Baltimore Orioles: What exactly is the root of the problem?
You’re only as good as your next day’s starter; and Chris Tillman wasn’t very good last night for the Baltimore Orioles. Tillman’s line: 1.0 IP, 7 H, 7 R, 1 BB, 0 K. There were times it appeared Tillman wasn’t going to make it out of the first inning, in which he surrendered five runs. Tillman’s issue last night was throwing strikes; the only pitch he was able to get in the zone was his slider. And that was always on the outer part of the plate.

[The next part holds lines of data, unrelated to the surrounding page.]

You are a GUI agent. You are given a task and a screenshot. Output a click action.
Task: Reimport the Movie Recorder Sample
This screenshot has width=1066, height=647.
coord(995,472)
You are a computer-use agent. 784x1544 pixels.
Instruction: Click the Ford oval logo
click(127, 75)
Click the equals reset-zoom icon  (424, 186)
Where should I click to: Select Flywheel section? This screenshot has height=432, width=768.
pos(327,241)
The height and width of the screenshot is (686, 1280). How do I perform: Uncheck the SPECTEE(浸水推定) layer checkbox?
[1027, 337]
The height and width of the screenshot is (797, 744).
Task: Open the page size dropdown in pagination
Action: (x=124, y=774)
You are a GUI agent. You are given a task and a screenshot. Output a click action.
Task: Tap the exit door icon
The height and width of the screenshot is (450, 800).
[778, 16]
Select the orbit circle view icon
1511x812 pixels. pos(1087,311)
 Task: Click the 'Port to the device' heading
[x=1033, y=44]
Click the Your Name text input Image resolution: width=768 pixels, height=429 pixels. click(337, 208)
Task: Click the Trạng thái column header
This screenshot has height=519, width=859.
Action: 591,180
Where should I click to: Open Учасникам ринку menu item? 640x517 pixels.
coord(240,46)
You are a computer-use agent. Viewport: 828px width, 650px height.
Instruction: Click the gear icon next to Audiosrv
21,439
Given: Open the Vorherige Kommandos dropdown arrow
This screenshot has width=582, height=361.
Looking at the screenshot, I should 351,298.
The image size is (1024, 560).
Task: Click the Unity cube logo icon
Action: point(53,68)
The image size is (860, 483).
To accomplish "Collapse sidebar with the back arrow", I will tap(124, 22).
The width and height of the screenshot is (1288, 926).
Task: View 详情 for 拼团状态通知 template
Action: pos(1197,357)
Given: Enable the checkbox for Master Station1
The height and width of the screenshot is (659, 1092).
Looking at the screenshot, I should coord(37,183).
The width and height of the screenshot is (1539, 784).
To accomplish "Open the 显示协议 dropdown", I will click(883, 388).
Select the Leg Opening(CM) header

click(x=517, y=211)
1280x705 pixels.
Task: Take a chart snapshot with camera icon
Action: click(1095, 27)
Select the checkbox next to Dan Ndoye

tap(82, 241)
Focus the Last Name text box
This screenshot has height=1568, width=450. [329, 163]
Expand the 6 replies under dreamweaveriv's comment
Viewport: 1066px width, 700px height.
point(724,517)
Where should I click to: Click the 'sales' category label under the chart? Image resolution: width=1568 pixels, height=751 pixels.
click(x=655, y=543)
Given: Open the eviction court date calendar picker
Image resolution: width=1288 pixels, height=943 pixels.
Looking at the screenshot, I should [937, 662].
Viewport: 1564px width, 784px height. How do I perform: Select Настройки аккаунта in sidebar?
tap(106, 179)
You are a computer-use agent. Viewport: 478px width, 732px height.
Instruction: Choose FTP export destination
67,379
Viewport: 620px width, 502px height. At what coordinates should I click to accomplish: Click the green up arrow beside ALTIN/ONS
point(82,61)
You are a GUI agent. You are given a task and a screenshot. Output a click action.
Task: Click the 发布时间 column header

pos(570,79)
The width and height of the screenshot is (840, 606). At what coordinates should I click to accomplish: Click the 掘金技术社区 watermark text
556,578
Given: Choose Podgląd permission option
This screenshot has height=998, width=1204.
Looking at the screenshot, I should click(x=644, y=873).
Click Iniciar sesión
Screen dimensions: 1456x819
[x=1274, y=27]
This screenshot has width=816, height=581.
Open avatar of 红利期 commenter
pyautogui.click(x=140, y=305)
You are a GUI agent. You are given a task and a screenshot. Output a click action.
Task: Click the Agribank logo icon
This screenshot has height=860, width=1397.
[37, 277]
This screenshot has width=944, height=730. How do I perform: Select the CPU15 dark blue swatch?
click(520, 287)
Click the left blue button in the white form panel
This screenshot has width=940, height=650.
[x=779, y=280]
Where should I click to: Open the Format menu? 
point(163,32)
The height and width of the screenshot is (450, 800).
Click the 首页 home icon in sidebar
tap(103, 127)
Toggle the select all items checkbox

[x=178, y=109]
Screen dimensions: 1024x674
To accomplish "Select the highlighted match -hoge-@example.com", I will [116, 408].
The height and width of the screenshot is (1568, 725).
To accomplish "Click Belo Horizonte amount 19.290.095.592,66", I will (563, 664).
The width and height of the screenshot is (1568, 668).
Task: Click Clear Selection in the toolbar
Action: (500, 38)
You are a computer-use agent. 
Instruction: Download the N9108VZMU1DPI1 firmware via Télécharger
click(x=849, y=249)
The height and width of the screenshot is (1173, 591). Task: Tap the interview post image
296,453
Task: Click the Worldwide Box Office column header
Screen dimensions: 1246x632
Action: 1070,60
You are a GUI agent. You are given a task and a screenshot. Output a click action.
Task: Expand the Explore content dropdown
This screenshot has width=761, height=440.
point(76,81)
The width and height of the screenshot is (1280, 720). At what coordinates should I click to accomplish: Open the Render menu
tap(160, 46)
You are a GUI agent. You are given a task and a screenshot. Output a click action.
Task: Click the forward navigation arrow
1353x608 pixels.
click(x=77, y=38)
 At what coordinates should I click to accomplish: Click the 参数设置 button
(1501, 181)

What to do with Tillman is an interesting question. If you listen to some fans talk, he should be DFA’d. But that’s no easy decision to make when you’re on the hook for his salary for the season, and he’d probably end up on another team. The bullpen also remains a possibility – perhaps you swap Tillman and Mike Wright. Ultimately the O’s don’t have to decide that now, as they have an off day on Monday. In theory they could just skip Tillman next time through the rotation.
Anaheim kept the pressure on, smacking hit after hit, and drawing base runners in anyway possible. The universe seems hellbent on teaching the Orioles that putting people on base is the name of the game – not hitting home runs. The Birds had eight hits last night, but they could only get three runners home. Manny Machado and Chris Davis had RBI-singles in the sixth, and Machado also plated a run by another RBI-single in the eighth.
But what exactly is going on with this team? There were times as late as last summer where they looked unstoppable – dating back to 2012. The likes of Adam Jones, Chris Davis, Manny Machado, and Chris Tillman have been together for that amount of time. And there are others mixed in who have been here perhaps not quite as long but quite a few years. Again, what gives?
There are fans out there who are of the belief that we’re seeing the real Orioles now, and that they were pretenders all of that time. People have to be smart enough to realize that’s not the case. This was a good team for a great many years. Let’s put it this way; a diamond ring doesn’t turn brass overnight.
Are there problems in the clubhouse? Could be, but this is still a very tight-knit group. Part of it is injuries, which have done the Orioles no favors. Losing Jonathan Schoop (who begins a rehab assignment at double-A Bowie this weekend and could be activated on Tuesday) hurt their infield defense and their hitting. And obviously losing Zach Britton to a freak injury in the off season has affected the bullpen. And don’t underestimate the loss (both on the field and psychological) of J.J. Hardy. That plays a factor as well.
And there are other factors as well. I would submit that while signing Alex Cobb in spring training was a good move, there was also a mistake wrapped into that as well. They signed Cobb too late. He got into no games during Grapefruit League play, which has affected his play thus far early in the season. The same is true to a lesser degree with Andrew Cashner, who signed once camp had already begun.
However that aside, tried, true, and proven talent that’s regressing well beyond the mean. And it boggles the mind in a sense. This team was no-hit through five innings by a guy making his third big league start last night. Surely one would think that they could have done better than that. Yet they couldn’t. So what’s wrong with this team? Beats the heck out of me.
The O’s now head north up the California coastline to open up a three-game set in Oakland. Andrew Cashner gets the start for the O’s, and he’ll be opposed by Oakland’s Daniel Mengden. Game time is set for just after 10 PM.